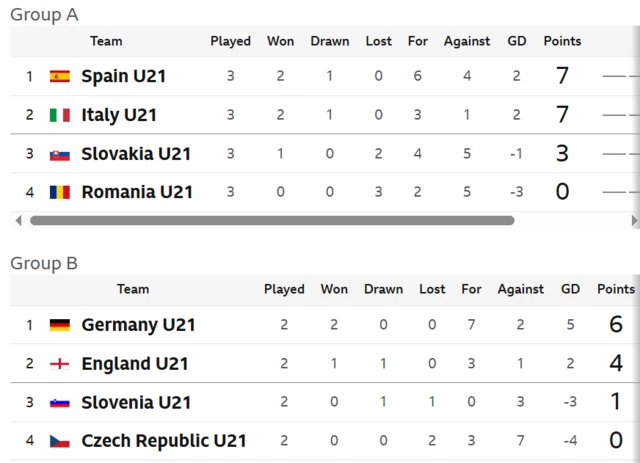640x463 pixels.
Task: Click the Romania flag icon
Action: (60, 192)
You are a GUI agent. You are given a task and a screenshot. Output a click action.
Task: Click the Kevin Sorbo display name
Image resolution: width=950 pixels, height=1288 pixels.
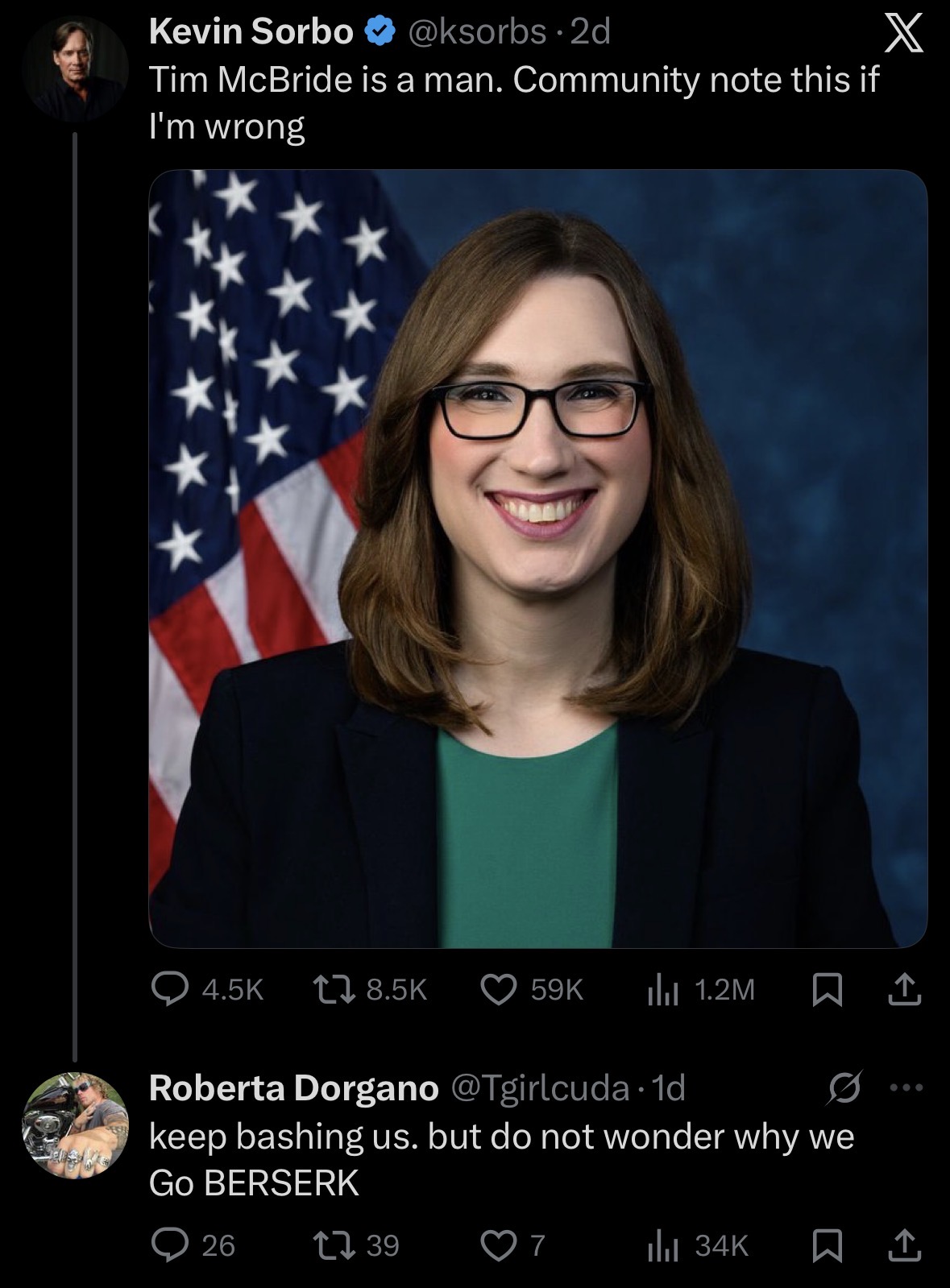pos(251,32)
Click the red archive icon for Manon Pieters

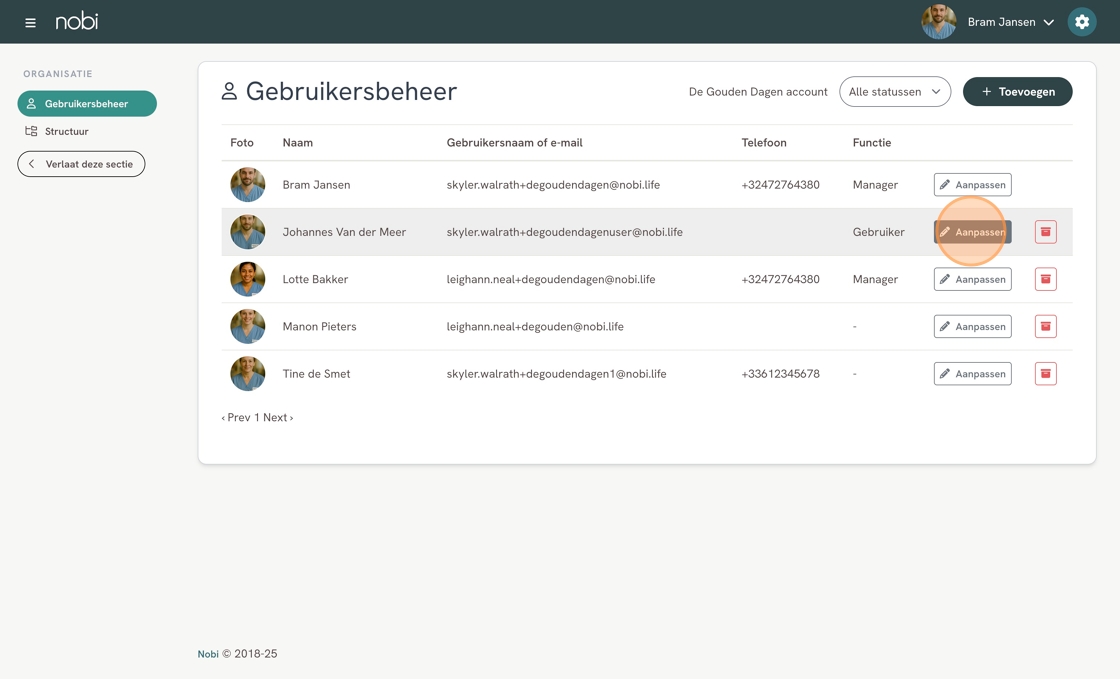[x=1045, y=326]
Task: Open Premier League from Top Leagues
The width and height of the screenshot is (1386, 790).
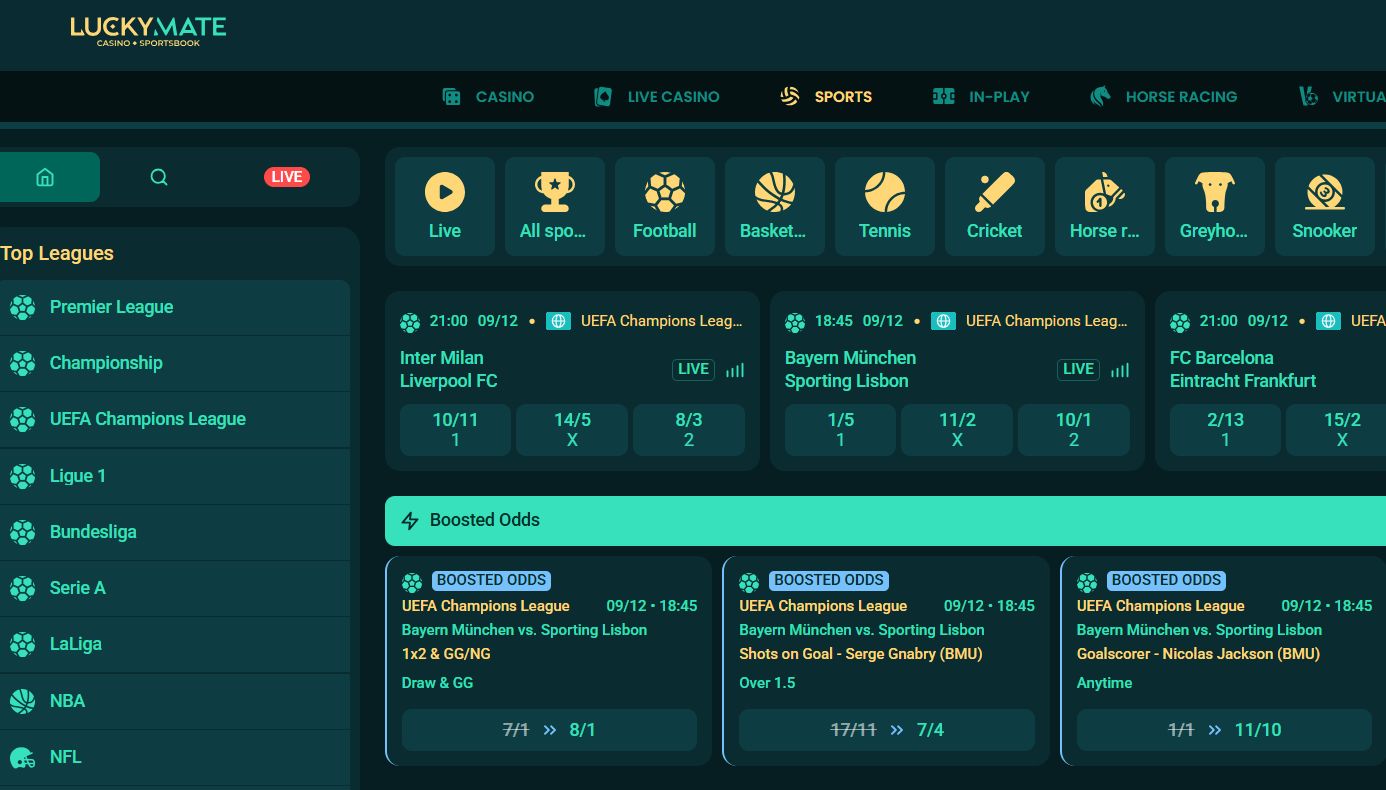Action: click(111, 307)
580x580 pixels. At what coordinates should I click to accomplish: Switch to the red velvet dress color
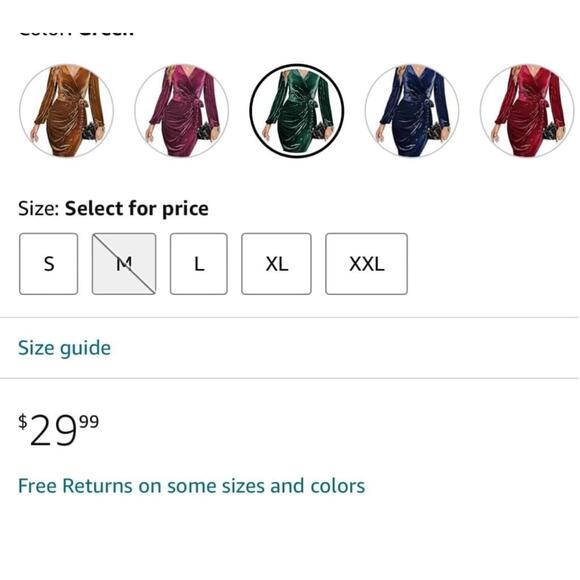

═══

**WORK TO COMPLETE**: Beginning with the line that contains "You are a GUI" and ending with the final line of the entries, every line must be copied exactly; the pictures must not.

**SOLUTION**:
You are a GUI agent. You are given a task and a screenshot. Output a click action.
Task: Click the Kevin Sorbo display name
Image resolution: width=950 pixels, height=1288 pixels.
pos(251,32)
Click the red archive icon for Manon Pieters

[x=1045, y=326]
Task: Open Premier League from Top Leagues
The width and height of the screenshot is (1386, 790).
Action: click(111, 307)
580x580 pixels. At what coordinates should I click to accomplish: Switch to the red velvet dress color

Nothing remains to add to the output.